Your internet-enabled coffeemaker checks your calendar each morning to determine what time to start brewing a pot of coffee. Your lights come on in the evening just as you come home.
Sound like the distant future? It may not be, as “smart” home automation systems have appeared on the consumer market. The innovation unleashed by wireless networking technology and low-power processors has the potential to ease consumers’ lives in profound ways. At the same time, the recent Mirai Internet of Things (“IoT”) botnet has shown that device manufacturers can’t ignore security risks of networked devices.
For some guideposts in the path to a safe and secure IoT, companies can look to best practices recently released by the National Highway Traffic Safety Administration (NHTSA). Although the guidance, titled “Cybersecurity Best Practices for Modern Vehicles,” is targeted to car manufacturers, many of the NHTSA’s recommendations are equally applicable to IoT developers and users.
Some key takeaways from the report for any company learning how to secure their IoT devices include:
- Begin by performing a risk assessment of your product. Consider the safety hazards that could be exposed in your device in the home environment, as well as network security defenses.
- Detection and remediation of threats is an essential part of being a responsible IoT device manufacturer. Develop vulnerability reporting programs, define roles and responsibilities for incident response, and perform self-audits.
- Make safety-conscious design choices where possible, such as using encryption to communicate or providing over-the-air patches, in which a software update is wirelessly delivered to the device without requiring a physical connection with a computer to update. Consider also how your device might fail if it loses network connectivity or power. Should your device “fail open” as an escalator does in a power outage, becoming a useful staircase? Or should it “fail closed” as might be safest for a wireless front door lock?
- Design for a layered approach to cybersecurity, which will vary depending on your device’s complexity. Consider the security implications if various functions are compromised, and design devices to mitigate risk to the consumer. This may include allowing upgrades to wireless control interfaces, implementing two-factor authentication, or limiting how various sub-systems talk to each other within your device.

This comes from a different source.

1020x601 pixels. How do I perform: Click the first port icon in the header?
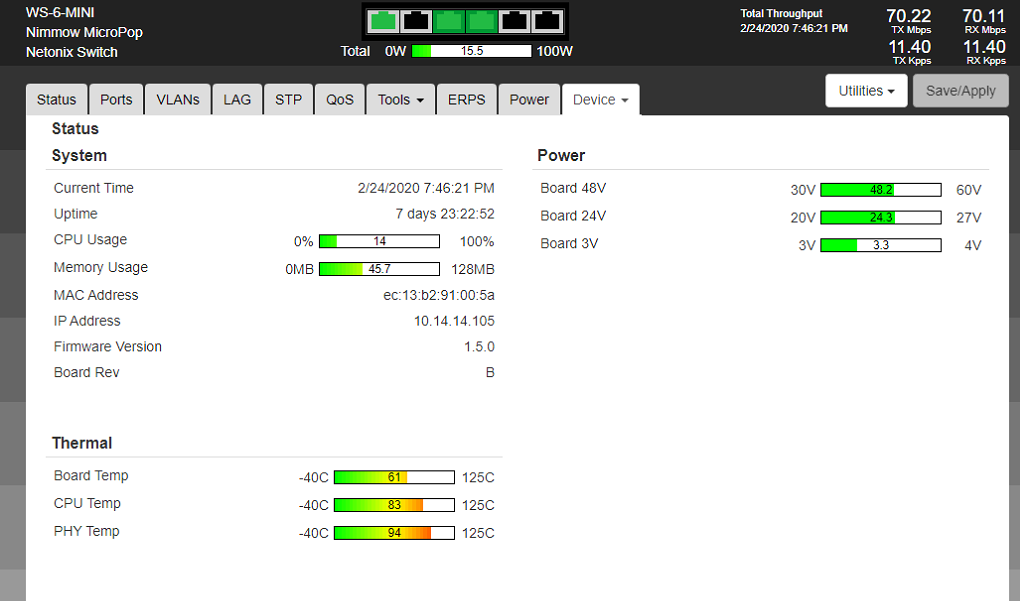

Good design decisions improve security not just for the consumer, but help prevent harm to the wider network, like last week’s DynDNS DDOS attack by the Mirai botnet. Avoid risky security practices like hardwired default passwords across a device type, or including network accounts that cannot be disabled or have the passwords updated. Although companies creating innovative and creative IoT devices will each have to develop and apply their own secure practices, these overarching principles are a good starting point to a future of safe, secure, and helpful IoT devices.